The authorities must then respond in writing, pledging to enable Milosevic to respond to the invitation.
Hague Chief Prosecutor Carla Del Ponte is expected to present her annual report to the UN Security Council around the end of May.
If Del Ponte speaks favourably of Yugoslavia then the international donor conference could be held in June, Blic claims. (Srna)
State funded Bosnian and Croatian Serb armies: Milosevic
BELGRADE - Slobodan Milosevic yesterday denied charges of embezzlement but admitted for the first time that he had secretly used state money to fund the Bosnian and Croatian Serb armies.
The revelation came in a 115-line document typed in his cell yesterday and sent to the Belgrade Municipal Court judge, Belgrade daily Politika writes. Milosevic stressed that he had acted “in the interests of the state and the people” but had kept the payments out of official budget figures because they were state secrets.
The money was spent on arms, ammunition and other supplies for the Republic of Srpska and Krajina armies, stated Milosevic.
Cash was also given to Serbian security forces and special anti-terrorist units for equipment such as light weaponry and helicopters, which Milosevic claimed were still in use.
The former Yugoslav leader denied encouraging his associates Nikola Sainovic, Mihalj Kertes and Jovan Zebic to siphon off funds.
I wasn't even there, claims Vucinic
BELGRADE – The alleged head of Milosevic’s personal bodyguard has denied that he was in the residence at all at the moment when special police entered to arrest the former Yugoslav leader.
Yugoslav Left official Sinisa Vucinic, who was arrested shortly after Milosevic, also denied at the hearing in front of the investigative magistrate that he was a member of Milosevic’s personal security.
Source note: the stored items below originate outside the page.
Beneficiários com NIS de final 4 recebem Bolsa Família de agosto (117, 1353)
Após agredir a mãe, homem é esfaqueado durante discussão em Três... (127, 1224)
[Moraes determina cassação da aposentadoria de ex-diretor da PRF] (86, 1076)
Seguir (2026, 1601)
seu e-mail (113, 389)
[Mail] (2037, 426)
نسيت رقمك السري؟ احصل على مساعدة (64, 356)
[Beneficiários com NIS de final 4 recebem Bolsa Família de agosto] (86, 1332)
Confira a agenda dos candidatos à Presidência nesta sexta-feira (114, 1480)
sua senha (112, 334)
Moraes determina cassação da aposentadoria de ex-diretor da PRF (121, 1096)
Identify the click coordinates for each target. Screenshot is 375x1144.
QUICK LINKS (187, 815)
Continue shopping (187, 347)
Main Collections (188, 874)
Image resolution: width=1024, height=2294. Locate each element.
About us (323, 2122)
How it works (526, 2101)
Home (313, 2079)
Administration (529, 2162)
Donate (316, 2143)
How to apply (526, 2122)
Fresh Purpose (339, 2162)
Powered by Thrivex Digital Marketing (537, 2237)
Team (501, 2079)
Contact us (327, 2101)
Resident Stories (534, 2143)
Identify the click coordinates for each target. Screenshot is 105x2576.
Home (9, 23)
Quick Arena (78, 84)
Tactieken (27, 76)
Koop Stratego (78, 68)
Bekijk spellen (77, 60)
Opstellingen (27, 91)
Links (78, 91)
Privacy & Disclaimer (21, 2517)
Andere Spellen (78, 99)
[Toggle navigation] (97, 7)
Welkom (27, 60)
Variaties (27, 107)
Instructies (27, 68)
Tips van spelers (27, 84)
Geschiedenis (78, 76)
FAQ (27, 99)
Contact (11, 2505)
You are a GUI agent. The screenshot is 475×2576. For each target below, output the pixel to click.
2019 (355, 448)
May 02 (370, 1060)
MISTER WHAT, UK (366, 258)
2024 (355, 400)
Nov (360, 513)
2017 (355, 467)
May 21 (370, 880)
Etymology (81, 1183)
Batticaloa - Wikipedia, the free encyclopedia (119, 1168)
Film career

He stated he had not organised any protection for the former president, nor shot at special police officers trying to carry out the arrest.
His lawyer Borislav Borkovic also told Belgrade daily Danas that Vucinic had not been charged with attempted armed rebellion.
''After you'', Kostunica tells NATO
BELGRADE - Yugoslav cooperation with The Hague should only be considered after NATO’s responsibility for war crimes has been fully scrutinised, Yugoslav President Vojislav Kostunica stated today.
At a press conference this afternoon, Kostunica argued that the extradition of former Yugoslav President Slobodan Milosevic “is not the issue at this point”.
More urgency should be placed on investigating others responsible for war crimes and in particular the NATO Alliance.
Only then should Yugoslavia consider cooperation with The Hague Tribunal, Kostunica emphasised.
The President denied any connection between an international donor’s conference for Yugoslavia and the possible extradition of Milosevic.
US State Department Spokesman Richard Boucher yesterday stated that American support for such a conference would depend on continued progress towards full cooperation with The Hague Tribunal.